Abigail Adams, the wife of the Founding Father John Adams, adopted a similar perspective. In March 1776, she wrote her husband, “I desire you would remember the ladies and be more generous and favorable to them than your ancestors. Do not put such unlimited power into the hands of the husbands. Remember, all men would be tyrants if they could.” In his response, her husband acknowledged “the bonds of government every where,” as with children, apprentices, students, Indians, and negroes, but he concludes, “Depend upon it, we know better than to repeal our masculine systems.” 

Unfortunately, the egalitarian hope for the “free” market society persisted after the Industrial Revolution, when “personal independence of workers from arbitrary authority” was clearly impossible. “Thus, a political agenda that once promised equalizing as well as liberating outcomes turned into one that reinforced private, arbitrary, unaccountable government over the base majority.”
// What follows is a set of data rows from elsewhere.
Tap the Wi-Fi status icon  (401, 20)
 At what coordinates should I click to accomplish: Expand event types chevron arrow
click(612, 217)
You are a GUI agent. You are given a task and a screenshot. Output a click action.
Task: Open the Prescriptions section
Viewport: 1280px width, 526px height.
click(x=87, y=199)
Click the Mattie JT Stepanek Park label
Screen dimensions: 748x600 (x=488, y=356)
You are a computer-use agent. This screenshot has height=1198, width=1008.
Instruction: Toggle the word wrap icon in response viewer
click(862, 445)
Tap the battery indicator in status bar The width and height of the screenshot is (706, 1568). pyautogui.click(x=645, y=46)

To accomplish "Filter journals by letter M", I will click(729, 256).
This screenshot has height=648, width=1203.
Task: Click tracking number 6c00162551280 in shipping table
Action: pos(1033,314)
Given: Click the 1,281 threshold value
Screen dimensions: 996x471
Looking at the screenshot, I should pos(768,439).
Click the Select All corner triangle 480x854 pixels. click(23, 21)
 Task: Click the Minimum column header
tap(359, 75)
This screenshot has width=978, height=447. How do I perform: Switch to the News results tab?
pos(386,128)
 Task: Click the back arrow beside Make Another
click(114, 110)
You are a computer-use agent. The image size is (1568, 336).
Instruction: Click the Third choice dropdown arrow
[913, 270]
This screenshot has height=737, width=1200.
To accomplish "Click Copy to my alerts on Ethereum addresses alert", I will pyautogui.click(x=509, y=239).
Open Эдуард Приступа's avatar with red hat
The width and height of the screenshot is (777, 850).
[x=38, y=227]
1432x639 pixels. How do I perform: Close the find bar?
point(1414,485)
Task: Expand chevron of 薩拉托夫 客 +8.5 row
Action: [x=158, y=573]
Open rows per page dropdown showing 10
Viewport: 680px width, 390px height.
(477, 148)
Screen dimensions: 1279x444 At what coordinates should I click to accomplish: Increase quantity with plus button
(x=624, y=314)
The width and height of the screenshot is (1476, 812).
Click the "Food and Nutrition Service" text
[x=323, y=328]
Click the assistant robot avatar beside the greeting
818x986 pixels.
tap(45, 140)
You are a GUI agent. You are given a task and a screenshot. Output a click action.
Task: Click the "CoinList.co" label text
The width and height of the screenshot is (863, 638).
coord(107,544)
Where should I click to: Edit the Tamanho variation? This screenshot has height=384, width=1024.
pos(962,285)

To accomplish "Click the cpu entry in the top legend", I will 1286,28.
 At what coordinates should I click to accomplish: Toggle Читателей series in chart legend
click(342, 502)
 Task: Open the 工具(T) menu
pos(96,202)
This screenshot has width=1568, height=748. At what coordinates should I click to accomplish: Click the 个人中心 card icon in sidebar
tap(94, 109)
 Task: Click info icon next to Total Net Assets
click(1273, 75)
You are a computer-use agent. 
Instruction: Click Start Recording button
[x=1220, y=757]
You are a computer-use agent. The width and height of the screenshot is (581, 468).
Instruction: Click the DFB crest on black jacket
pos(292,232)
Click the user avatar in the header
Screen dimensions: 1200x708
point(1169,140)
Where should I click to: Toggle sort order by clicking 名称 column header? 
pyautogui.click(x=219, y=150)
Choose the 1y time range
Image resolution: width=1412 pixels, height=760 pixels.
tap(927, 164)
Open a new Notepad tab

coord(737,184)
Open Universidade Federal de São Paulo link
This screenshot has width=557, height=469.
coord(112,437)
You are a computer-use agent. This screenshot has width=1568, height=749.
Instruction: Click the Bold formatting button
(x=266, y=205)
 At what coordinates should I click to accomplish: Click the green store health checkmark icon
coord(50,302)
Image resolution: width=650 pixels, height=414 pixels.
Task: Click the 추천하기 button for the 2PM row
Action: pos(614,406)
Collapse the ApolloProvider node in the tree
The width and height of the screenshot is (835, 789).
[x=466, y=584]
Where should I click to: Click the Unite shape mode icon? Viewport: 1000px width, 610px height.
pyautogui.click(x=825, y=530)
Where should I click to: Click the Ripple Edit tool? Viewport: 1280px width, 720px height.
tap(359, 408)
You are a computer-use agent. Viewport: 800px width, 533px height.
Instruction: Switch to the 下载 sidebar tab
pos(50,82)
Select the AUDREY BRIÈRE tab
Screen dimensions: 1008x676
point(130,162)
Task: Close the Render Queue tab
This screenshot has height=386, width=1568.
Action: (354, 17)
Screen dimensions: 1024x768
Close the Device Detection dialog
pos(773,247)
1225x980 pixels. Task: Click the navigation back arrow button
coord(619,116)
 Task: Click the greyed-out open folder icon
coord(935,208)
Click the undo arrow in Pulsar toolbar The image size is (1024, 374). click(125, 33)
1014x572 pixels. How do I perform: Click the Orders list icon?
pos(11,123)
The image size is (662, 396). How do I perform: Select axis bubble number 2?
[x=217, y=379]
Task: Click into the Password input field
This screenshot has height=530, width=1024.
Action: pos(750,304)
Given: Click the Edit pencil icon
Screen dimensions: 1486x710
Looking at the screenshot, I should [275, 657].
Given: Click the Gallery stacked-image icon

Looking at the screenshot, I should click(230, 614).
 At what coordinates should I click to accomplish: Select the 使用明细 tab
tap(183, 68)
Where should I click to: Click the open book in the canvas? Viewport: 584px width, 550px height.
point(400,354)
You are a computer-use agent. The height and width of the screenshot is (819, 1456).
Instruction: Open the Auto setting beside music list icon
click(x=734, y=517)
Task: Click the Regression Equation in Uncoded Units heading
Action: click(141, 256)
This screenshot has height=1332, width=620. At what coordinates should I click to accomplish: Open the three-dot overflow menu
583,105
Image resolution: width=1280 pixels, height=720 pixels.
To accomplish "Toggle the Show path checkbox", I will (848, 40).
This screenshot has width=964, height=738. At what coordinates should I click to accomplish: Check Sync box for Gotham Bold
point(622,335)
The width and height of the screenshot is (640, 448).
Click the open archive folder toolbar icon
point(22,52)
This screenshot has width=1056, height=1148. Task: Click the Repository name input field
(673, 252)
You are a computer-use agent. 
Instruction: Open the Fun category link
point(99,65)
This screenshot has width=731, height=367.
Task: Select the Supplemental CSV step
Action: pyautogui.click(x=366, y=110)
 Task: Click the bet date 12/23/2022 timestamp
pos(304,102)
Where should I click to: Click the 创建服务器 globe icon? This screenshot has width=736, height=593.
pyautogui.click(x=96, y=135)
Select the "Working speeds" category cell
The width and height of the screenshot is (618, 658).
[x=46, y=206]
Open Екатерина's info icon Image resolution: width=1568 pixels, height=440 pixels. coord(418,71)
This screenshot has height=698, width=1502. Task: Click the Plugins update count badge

Anderson recognizes that her dramatic use of the word “government” is somewhat unconventional. However, this use is common, as in “allow reason to govern customs” and factors “that govern humandecisions.” And a principal definition is “to control, direct, or strongly influence the actions and conduct of.” So she states, “I do not claim that private governments at work are as powerful as states…. Yet private governments impose a far more minute, exacting, and sweeping regulation of employees than democratic states do in any domain outside of prisons and the military.”

The book includes four extensive comments about the book followed by a response by Anderson. In her “Learning from the Levellers?” comment, Ann Hughes highlights a key aspect of Anderson’s work when she writes, “It is really exciting to see egalitarianism as about more than economic issues — to see it as a commitment to a broad enhancing of human capacities, enabling a fulfilling independence from the domination of others.” 

On this point, in his comment, referring to Anderson’s 1999 paper, Niko Kolodny writes, “What fundamentally mattered, she argued, were social relations of equality among people. If equalizing stuff mattered it was because of how inequalities of stuff might affect such social relations.” And, he could have added, equalizing stuff can reinforce social inequality with paternalism and dependency. 

Kolodny argues that Anderson is concerned with unjustified powers, not justified powers. “The difference...is that our idealized state’s laws are democratic, whereas McDonald’s laws are oligarchic.” The primary issue is not any imposition of an “alien will” on the individual. Rather, the problem is about “equality, your symmetrical standing with others.” 

Anderson largely agrees with Kolodny’s analysis. As she puts it, private government at work

embeds inequalities in authority, standing, and esteem in the organizations upon which people depend for their livelihood. Those consigned to the status of wage worker for life have no real way out: while they can quit any given employer, often at great cost and risk, they cannot opt out of the wage labor system that structurally degrades and demeans them.

In response to Kolodny’s wondering why Anderson doesn’t fully embrace workplace democracy, Anderson comments:

The fundamental reason is pragmatism: there are enough disanalogies between state and workplace governments that our experiences with democratic states do not give us enough information about what arrangements are likely to make sense for the workplace…. It is possible that different types of workplace will best operate under different constitutions. We need to experiment to learn the costs and benefits of different forms of workplace governance. 

My reading of Private Government leads me to believe that Anderson uses the term “government” inconsistently. She acknowledges the need for government “in many domains…. In the workplace, too, organizations with some kind of internal hierarchy have proven indispensable.” But she insists, “My focus is private government — arbitrary, unaccountable authority.” This language contradicts her acceptance of justified government. So it seems it is more precise to target private authoritarianism, not private government. Her problem is with unjustified government, not government itself. 

Nevertheless, Anderson’s passionate, eloquent, important affirmation of democratic equality deserves close, widespread attention.